__Your objective__. Only the lines from the one that includes "Instruction: Click the" through the last line below belong in the reply, copied exactly and without pictures.

Material supplied: Begin

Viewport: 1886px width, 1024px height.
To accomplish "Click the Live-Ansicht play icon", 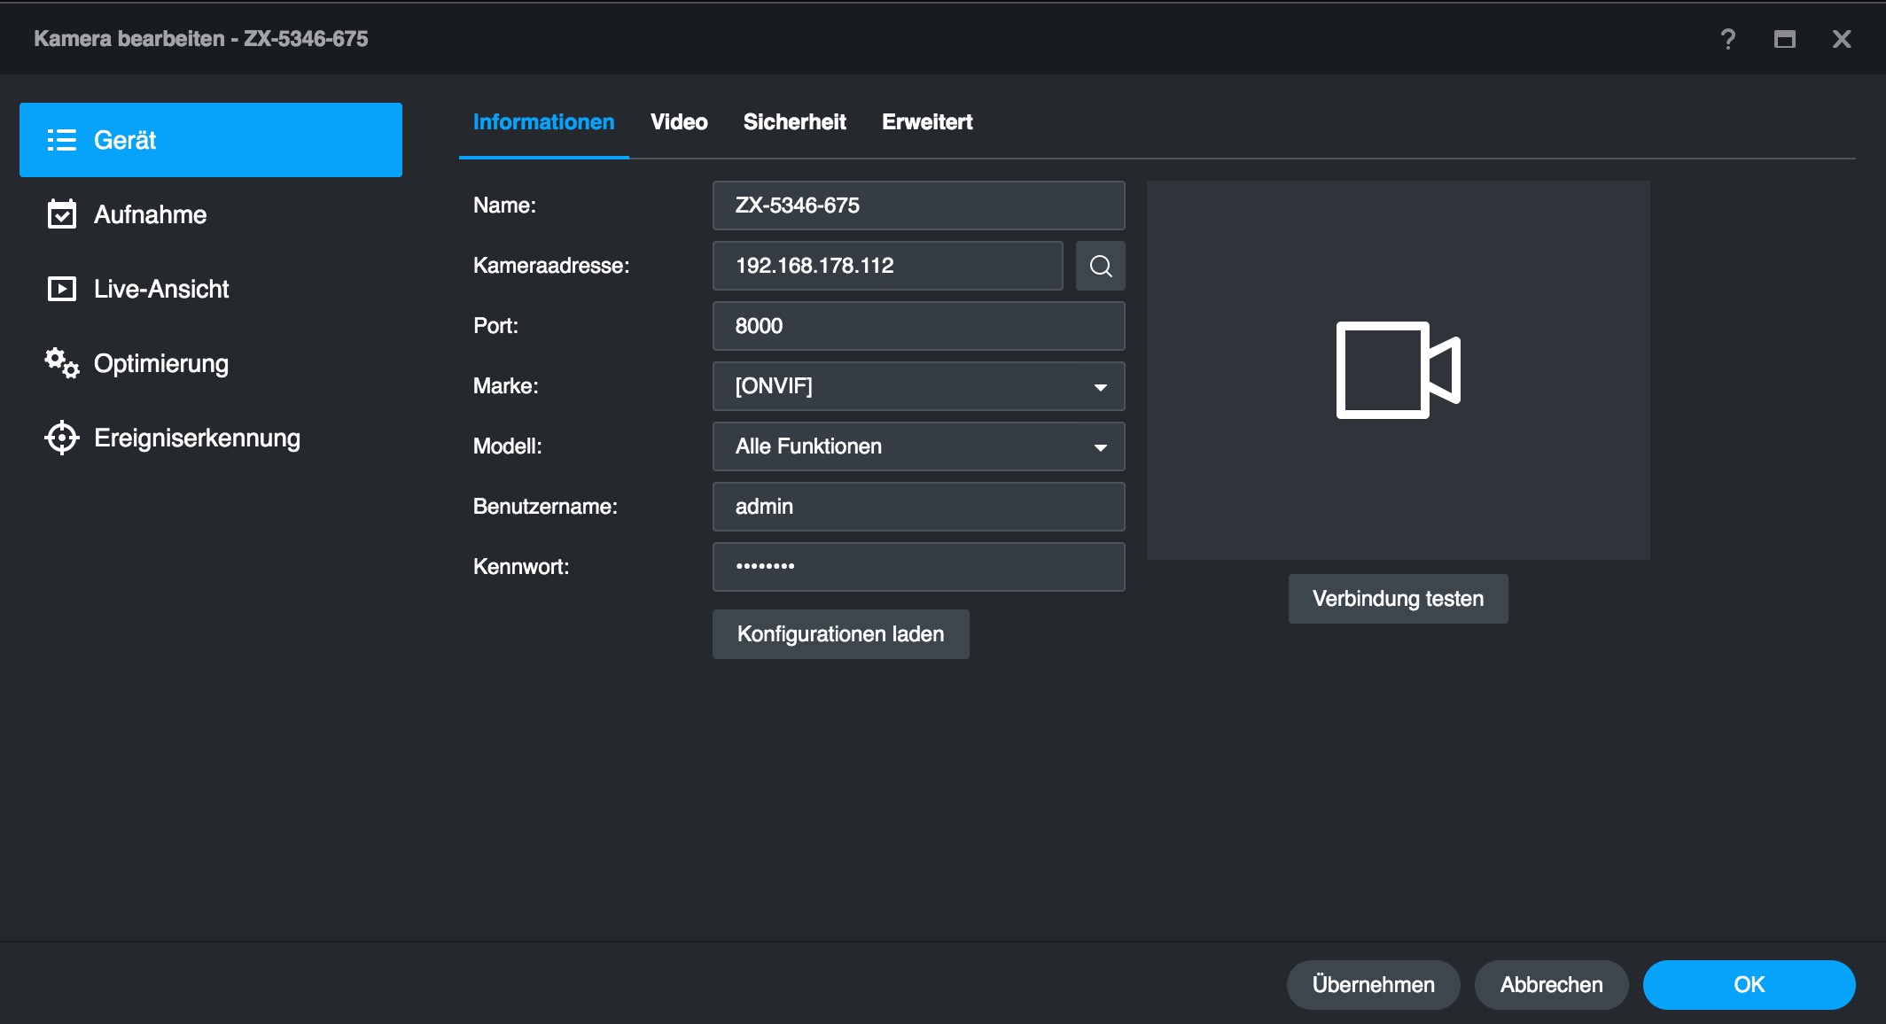I will coord(61,289).
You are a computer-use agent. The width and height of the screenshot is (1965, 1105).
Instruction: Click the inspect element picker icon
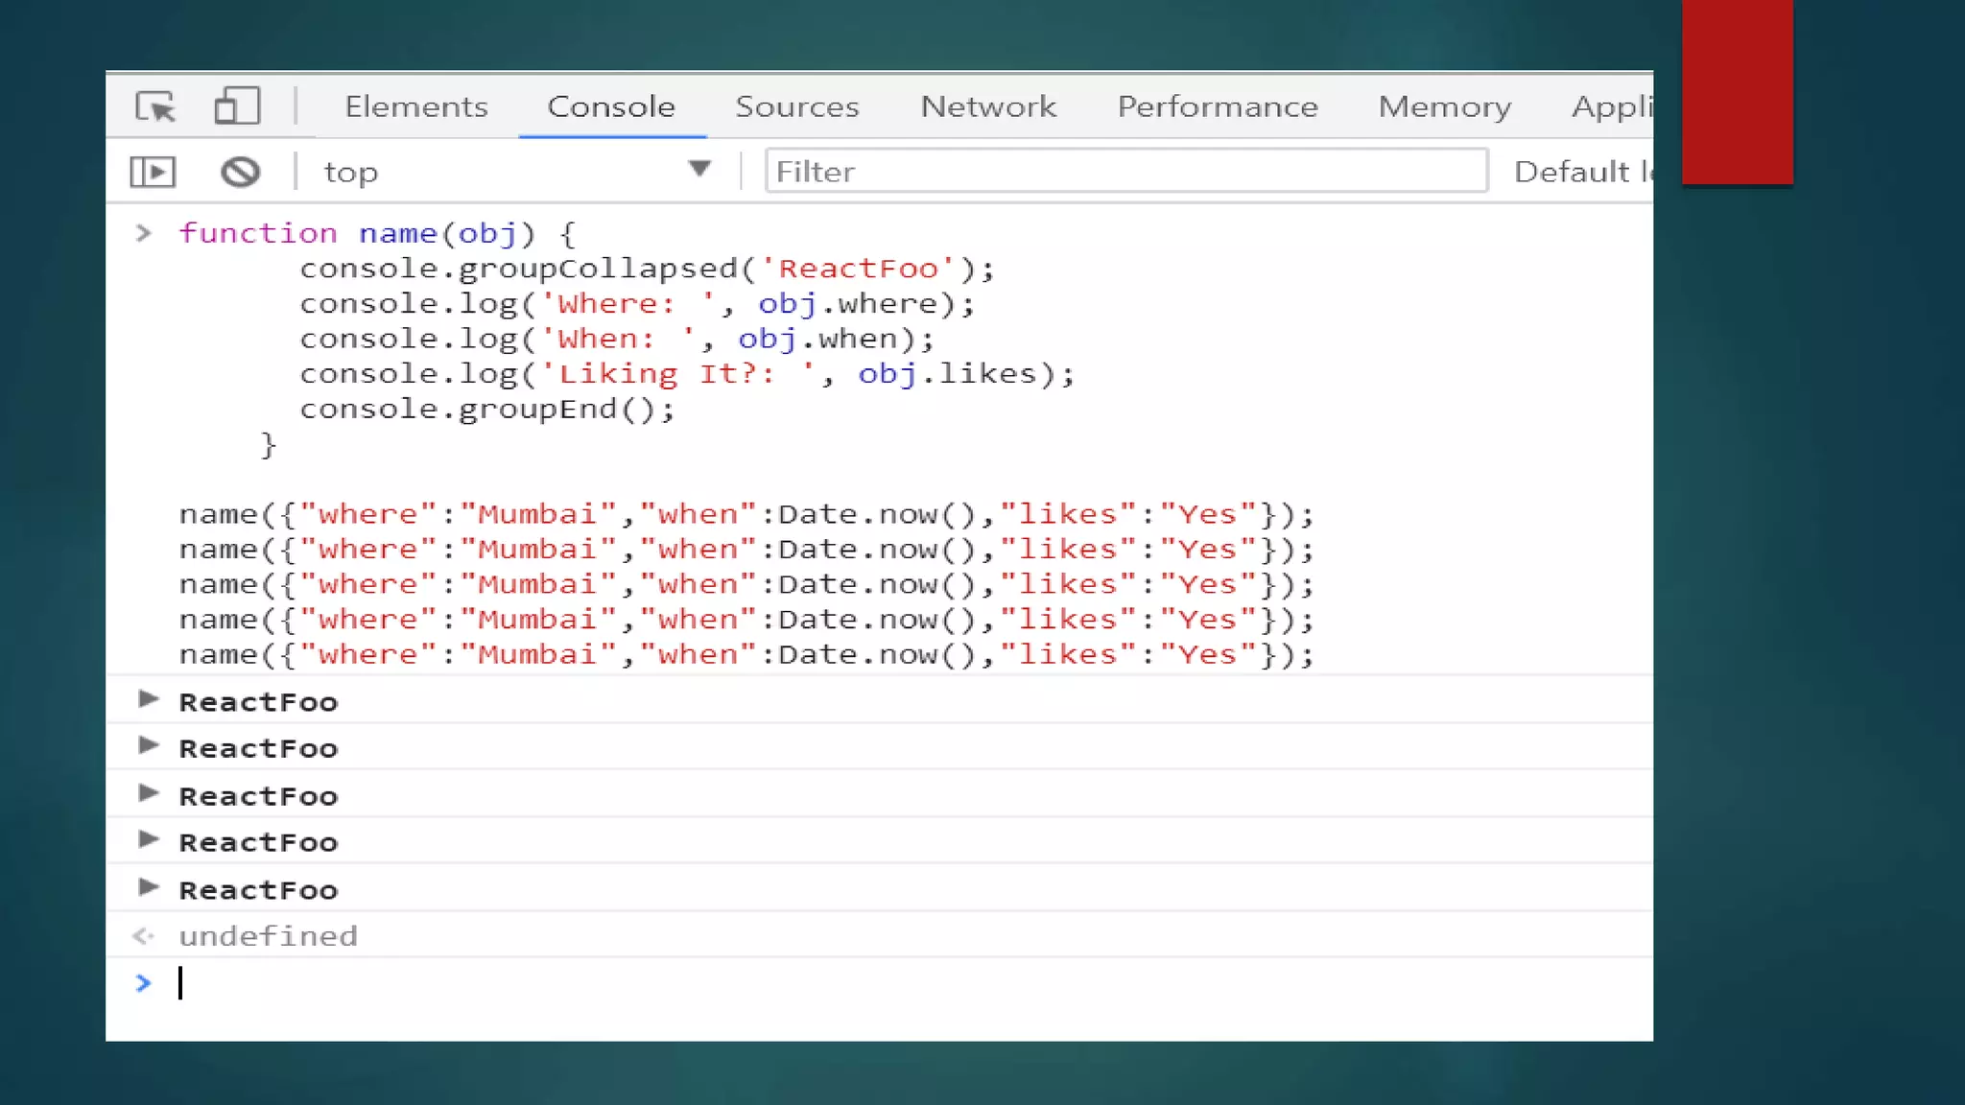click(x=155, y=106)
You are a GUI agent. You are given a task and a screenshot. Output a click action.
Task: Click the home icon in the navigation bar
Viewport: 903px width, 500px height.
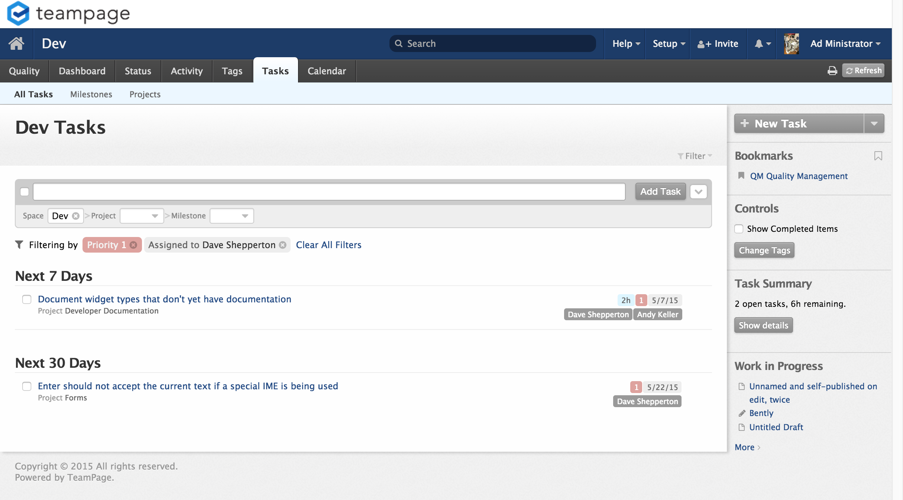point(16,43)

Material supplied: End

__Answer__.
Instruction: Click the inspect element picker icon
click(x=155, y=106)
You are a GUI agent. You are given a task and a screenshot. Output a click action.
Task: Click the home icon in the navigation bar
Viewport: 903px width, 500px height.
point(16,43)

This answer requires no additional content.